- Born: William Patrick Aulton 20 June 1938 Middlesex, England
- Died: 13 February 2009 (aged 70–71) Noosa, Queensland, Australia
- Occupations: Record producer; singer with The Clefs; arranger; songwriter; vocal coach;
- Known for: Sunshine Records, Spin Records

= Pat Aulton =

English-Australian record producer, musician, arranger, and songwriter

William Patrick "Pat" Aulton (20 June 1938 – 13 February 2009) was an English-born Australian record producer, vocalist, arranger, songwriter, and vocal coach.
He gained prominence as the lead singer of The Clefs and later as a pivotal pop and rock producer for artists on the Sunshine and Spin Records labels during the 1960s and early 1970s. He went on to become one of Australia's most successful composers of commercial jingles and worked extensively as a vocal coach.

He had five children; Kerry, Samantha, Chelsea, Bridget, and Alexander, which led to having many grandchildren and great-grandchildren.

==Biography==
Aulton was born in Middlesex, England on 20 June 1938. He served in the British military, stationed in the United Arab Emirates then found himself in Australia at the end of his service. He began his music career as a vocalist with the Adelaide-based group The Clefs. Around 1963, Aulton began working for rising Adelaide entrepreneur Ivan Dayman and his Sunshine group, which grew to include a management and booking agency, record labels and a string of pop music venues from Adelaide to the north coast of Queensland. Aulton established the Sunshine Records label for Dayman and produced records for most of the performers on its roster, notably the string of Australian hit singles, EPs and albums by vocalist Normie Rowe, who was Australia's most popular solo artist in the mid-1960s.

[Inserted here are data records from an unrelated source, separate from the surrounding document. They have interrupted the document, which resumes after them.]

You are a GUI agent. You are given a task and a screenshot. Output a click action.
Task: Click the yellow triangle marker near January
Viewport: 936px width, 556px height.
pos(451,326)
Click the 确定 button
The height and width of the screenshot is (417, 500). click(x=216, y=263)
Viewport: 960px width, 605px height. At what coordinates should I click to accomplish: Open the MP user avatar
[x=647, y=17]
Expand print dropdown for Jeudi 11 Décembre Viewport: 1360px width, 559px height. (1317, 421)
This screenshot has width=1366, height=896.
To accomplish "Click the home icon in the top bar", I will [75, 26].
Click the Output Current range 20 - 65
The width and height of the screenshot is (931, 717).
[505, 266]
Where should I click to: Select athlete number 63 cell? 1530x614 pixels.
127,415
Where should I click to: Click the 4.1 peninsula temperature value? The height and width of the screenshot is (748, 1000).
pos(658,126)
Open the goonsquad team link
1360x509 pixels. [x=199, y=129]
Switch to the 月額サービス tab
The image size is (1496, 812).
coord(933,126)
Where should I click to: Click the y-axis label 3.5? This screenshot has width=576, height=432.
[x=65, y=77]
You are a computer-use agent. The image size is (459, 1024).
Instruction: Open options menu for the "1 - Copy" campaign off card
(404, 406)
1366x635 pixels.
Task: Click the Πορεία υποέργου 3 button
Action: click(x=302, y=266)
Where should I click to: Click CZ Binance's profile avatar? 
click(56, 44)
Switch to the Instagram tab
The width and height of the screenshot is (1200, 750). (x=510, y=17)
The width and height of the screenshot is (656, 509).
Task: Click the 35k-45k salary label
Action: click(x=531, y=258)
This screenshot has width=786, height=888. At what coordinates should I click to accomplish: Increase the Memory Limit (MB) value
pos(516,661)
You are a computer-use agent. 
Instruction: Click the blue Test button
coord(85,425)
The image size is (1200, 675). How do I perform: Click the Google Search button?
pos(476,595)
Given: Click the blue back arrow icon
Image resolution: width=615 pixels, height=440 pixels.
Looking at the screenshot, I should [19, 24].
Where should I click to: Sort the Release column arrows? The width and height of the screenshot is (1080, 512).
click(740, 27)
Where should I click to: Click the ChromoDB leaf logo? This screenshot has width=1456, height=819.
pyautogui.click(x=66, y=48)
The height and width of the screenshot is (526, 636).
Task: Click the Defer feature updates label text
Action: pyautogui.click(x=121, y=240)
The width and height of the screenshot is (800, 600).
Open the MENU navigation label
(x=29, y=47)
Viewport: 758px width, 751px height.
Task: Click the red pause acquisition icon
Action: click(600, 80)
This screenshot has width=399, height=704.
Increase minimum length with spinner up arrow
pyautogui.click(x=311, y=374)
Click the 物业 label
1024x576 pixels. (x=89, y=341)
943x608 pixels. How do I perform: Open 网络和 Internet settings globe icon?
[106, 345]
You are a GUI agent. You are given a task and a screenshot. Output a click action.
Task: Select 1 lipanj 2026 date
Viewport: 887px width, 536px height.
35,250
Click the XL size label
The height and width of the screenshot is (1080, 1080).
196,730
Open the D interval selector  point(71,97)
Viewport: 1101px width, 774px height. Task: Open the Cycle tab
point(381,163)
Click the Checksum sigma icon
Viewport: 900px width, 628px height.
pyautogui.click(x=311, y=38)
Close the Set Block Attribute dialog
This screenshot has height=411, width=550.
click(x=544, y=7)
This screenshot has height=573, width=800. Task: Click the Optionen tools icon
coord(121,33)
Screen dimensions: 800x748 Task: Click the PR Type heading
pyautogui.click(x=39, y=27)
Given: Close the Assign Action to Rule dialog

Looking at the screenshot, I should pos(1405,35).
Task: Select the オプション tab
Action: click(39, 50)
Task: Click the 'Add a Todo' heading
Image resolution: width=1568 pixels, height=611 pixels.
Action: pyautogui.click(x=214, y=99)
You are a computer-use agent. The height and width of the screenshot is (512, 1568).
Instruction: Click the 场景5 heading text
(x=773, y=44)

Following the collapse in early 1967 of Sunshine and its short-lived sister label Kommotion Records, Aulton was hired as a house producer and A&R manager by Festival Records. He oversaw the installation of the 4-track recording equipment at Festival's new Pyrmont studio, and from 1967 to 1973 he produced and engineered most of Festival's pop output, as well as performing uncredited backing vocals and instrumental contributions on many of these recordings, one example being his distinctive falsetto on the 1968 Christopher James (real name Francis Edwards) recordings "Goodbye Mama" and "Going Home for the Last Time".

Between 1967 and 1973, Aulton produced many hit singles for local acts, released on the Festival and Spin Records labels. He produced all the Spin singles recorded by Sydney band The Dave Miller Set including their 1969 hit "Mr Guy Fawkes", which made the Top 10 in Sydney and was named "Single of the Year" by Ed Nimmervoll in Go-Set magazine. Other productions in this period include the acclaimed progressive rock albums Joint Effort by Jeff St John & Copperwine, and Wide Open by Kahvas Jute. He also produced the first two singles by Sherbet, who became one of the most popular and successful bands in Australia in the 1970s. Aulton also produced Neil Sedaka's 1969 'comeback' album Workin' on a Groovy Thing and the Australian hit single lifted from it, "Wheeling West Virginia", which were recorded at Festival Studios with Australian backing musicians. Aulton regarded his work with Sedaka as one of his career highlights.

After leaving Festival in 1973 he established a successful career as a writer-producer of advertising jingles; his well-known creations (some of which are still in use today) include jingles for Coca-Cola, Weetbix, Singapore Airlines and Trans Australia Airlines. His best-known and most influential production credit is probably "It's Time", the theme song for the Australian Labor Party's successful 1972 federal election campaign. Aulton spent several years in New York City as a jingle writer in the late 1970s.

After retiring to the Queensland coastal town of Noosa, Aulton worked as a vocal coach. In a short biography published on the website of former Clefs lead singer Barrie McAskill, Aulton reported in the mid-2000s that he was working on a novel.

==Death ==
Pat Aulton died of throat cancer in Noosa, Queensland with his family by his side, on 13 February 2009, aged 70. An article commemorating his life was published in the Sunshine Coast Daily on 17 March 2009.